Task requirements
Pull every line of text from the material below, word for word, and leave the pictures out of your answer.

Record list
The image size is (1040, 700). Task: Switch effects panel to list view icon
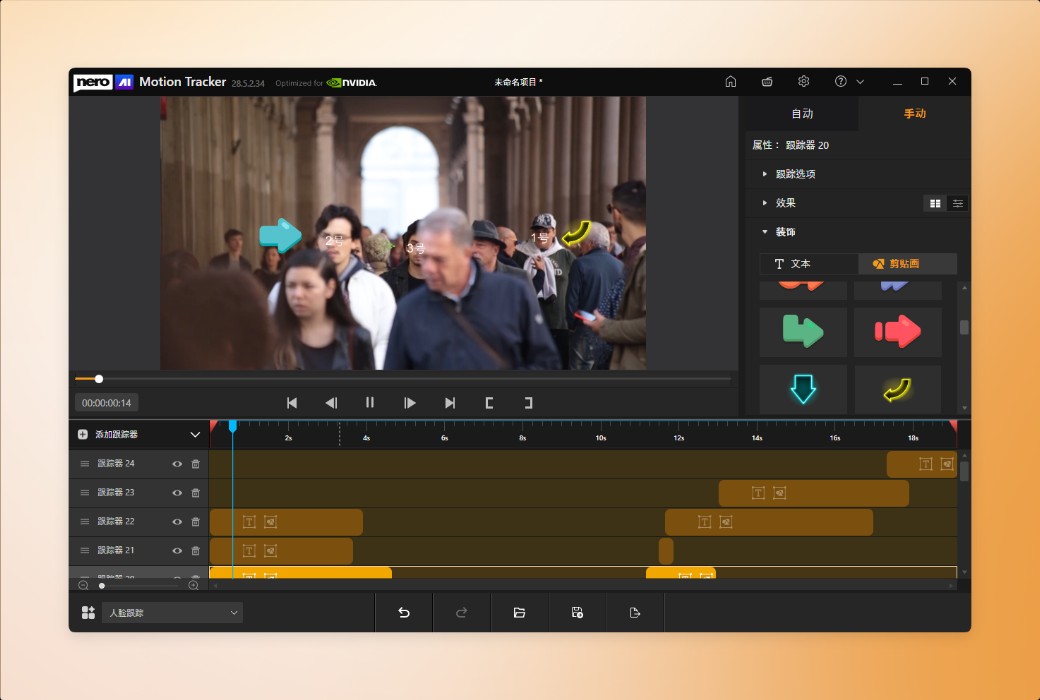point(957,203)
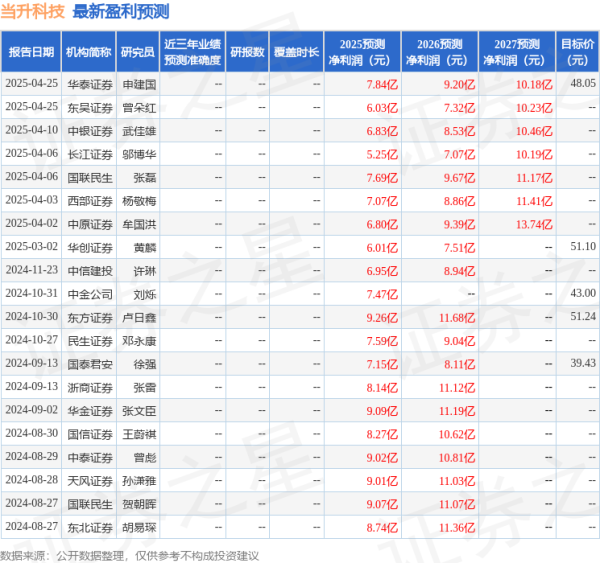Click analyst name 卢日鑫
600x563 pixels.
(138, 316)
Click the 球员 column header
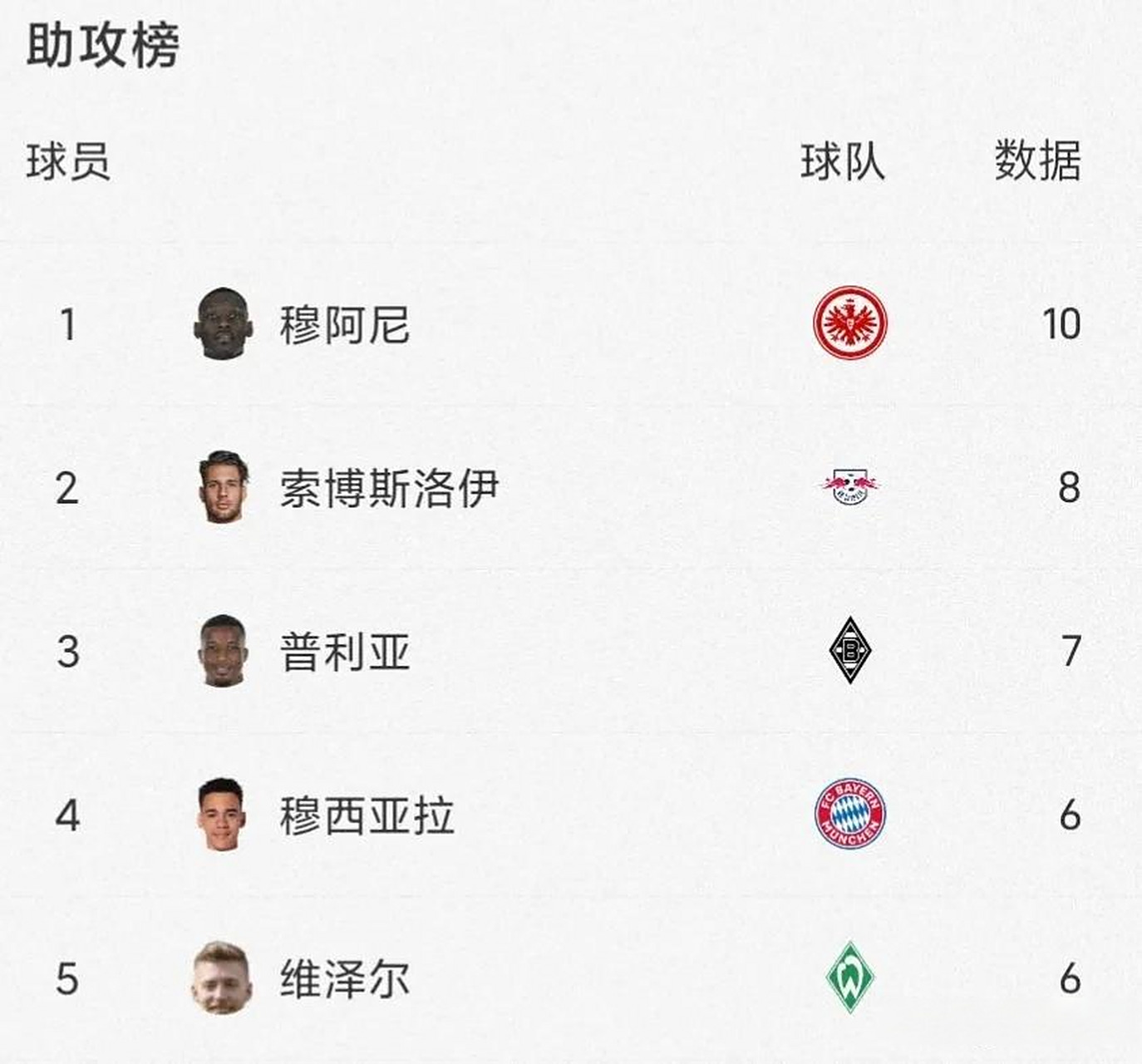The width and height of the screenshot is (1142, 1064). click(x=68, y=161)
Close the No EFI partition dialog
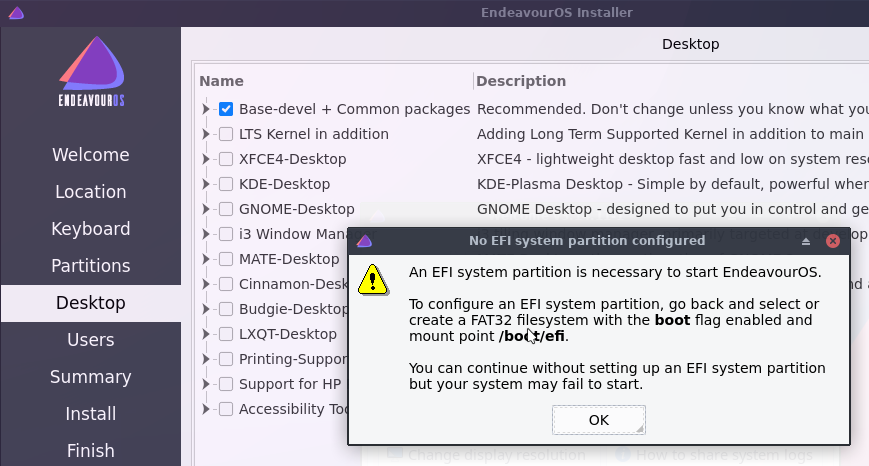This screenshot has width=869, height=466. (x=833, y=241)
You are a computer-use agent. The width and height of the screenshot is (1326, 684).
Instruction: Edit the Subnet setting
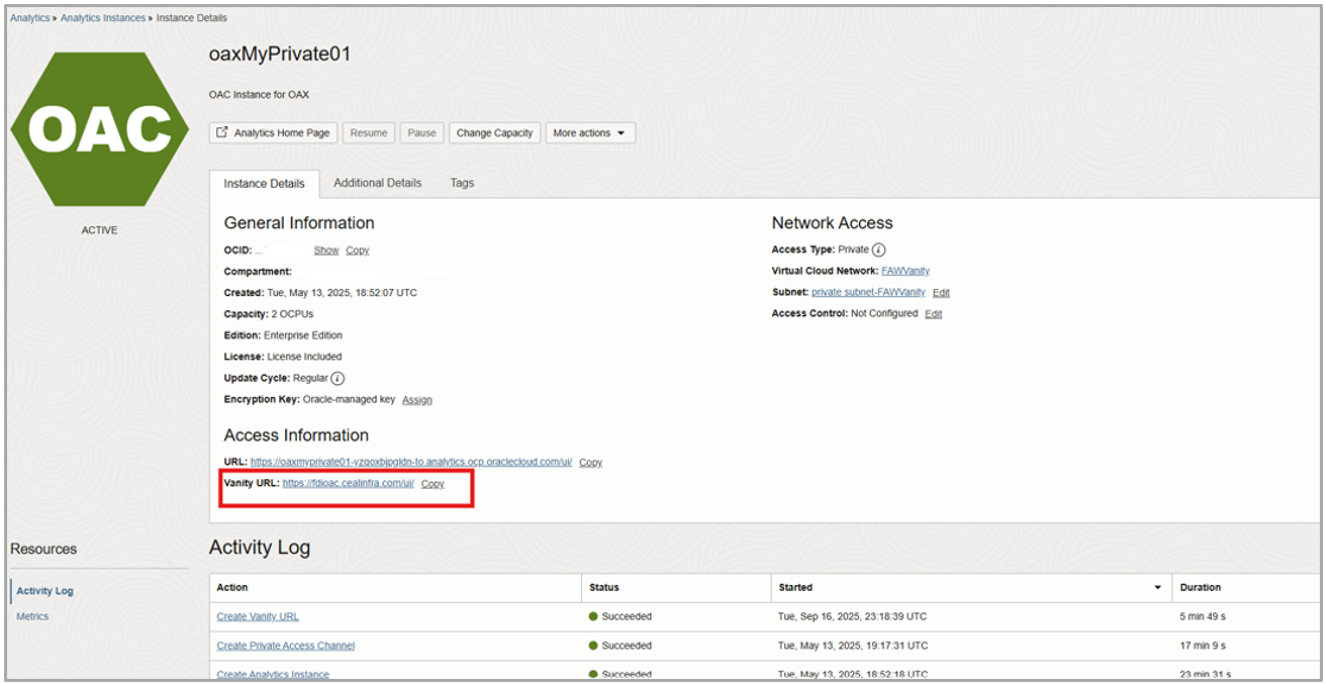coord(941,293)
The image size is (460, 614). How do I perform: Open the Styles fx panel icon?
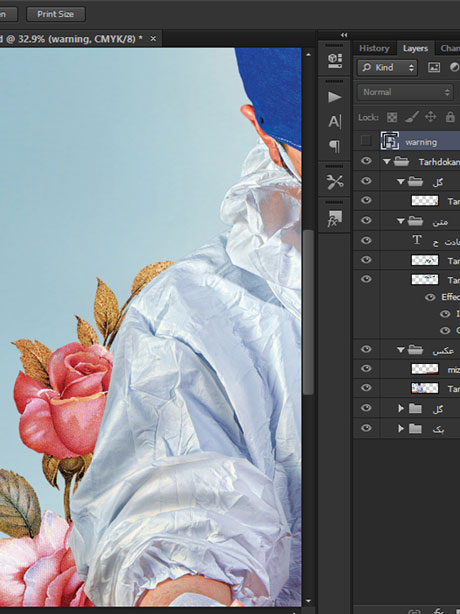(x=334, y=219)
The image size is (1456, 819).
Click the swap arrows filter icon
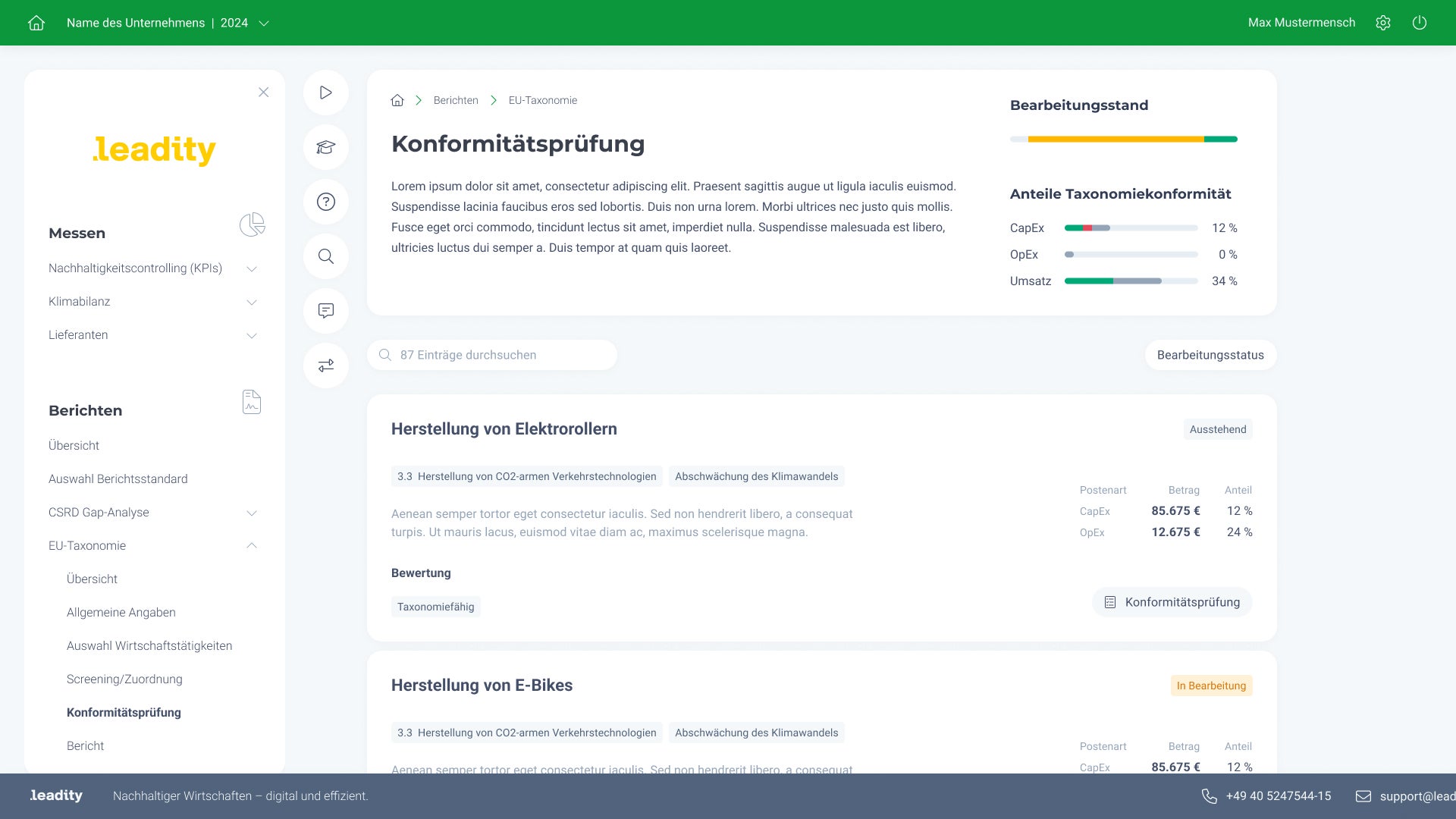(326, 366)
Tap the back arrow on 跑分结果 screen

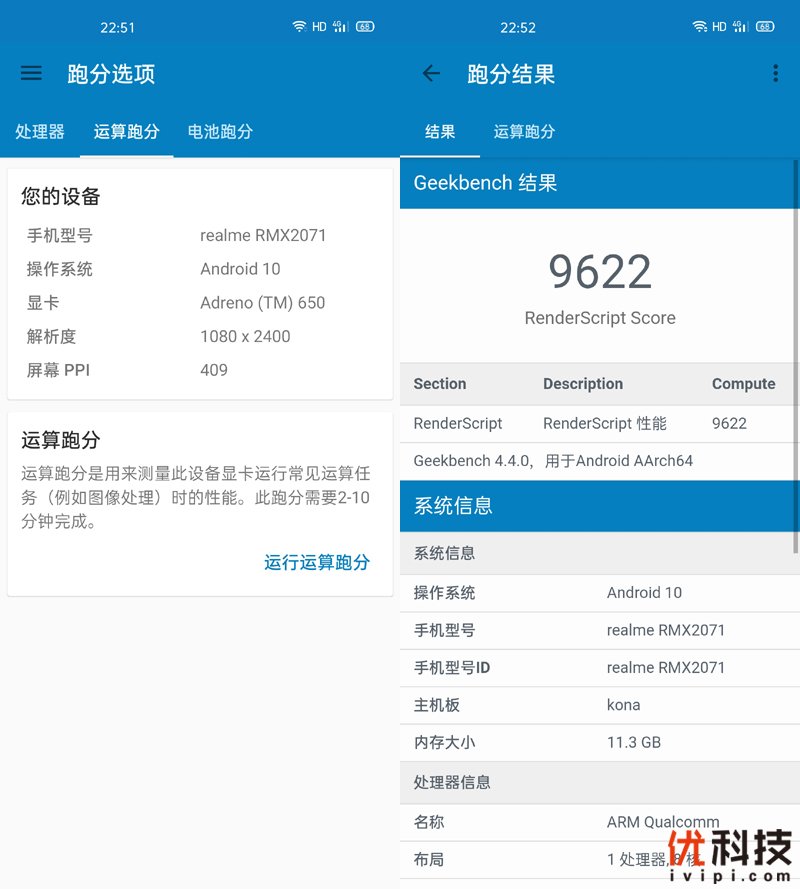point(430,73)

Response to this task
The image size is (1040, 700). Task: Switch effects panel to list view icon
point(957,203)
Click analyst name 卢日鑫
600x563 pixels.
(138, 316)
Click the 球员 column header
The width and height of the screenshot is (1142, 1064). click(x=68, y=161)
Close the No EFI partition dialog
This screenshot has width=869, height=466. (x=833, y=241)
You are a computer-use agent. The width and height of the screenshot is (1326, 684).
Instruction: Edit the Subnet setting
coord(941,293)
The image size is (460, 614). How do I perform: Open the Styles fx panel icon?
(x=334, y=219)
The image size is (1456, 819).
Click the swap arrows filter icon
(326, 366)
Tap the back arrow on 跑分结果 screen

point(430,73)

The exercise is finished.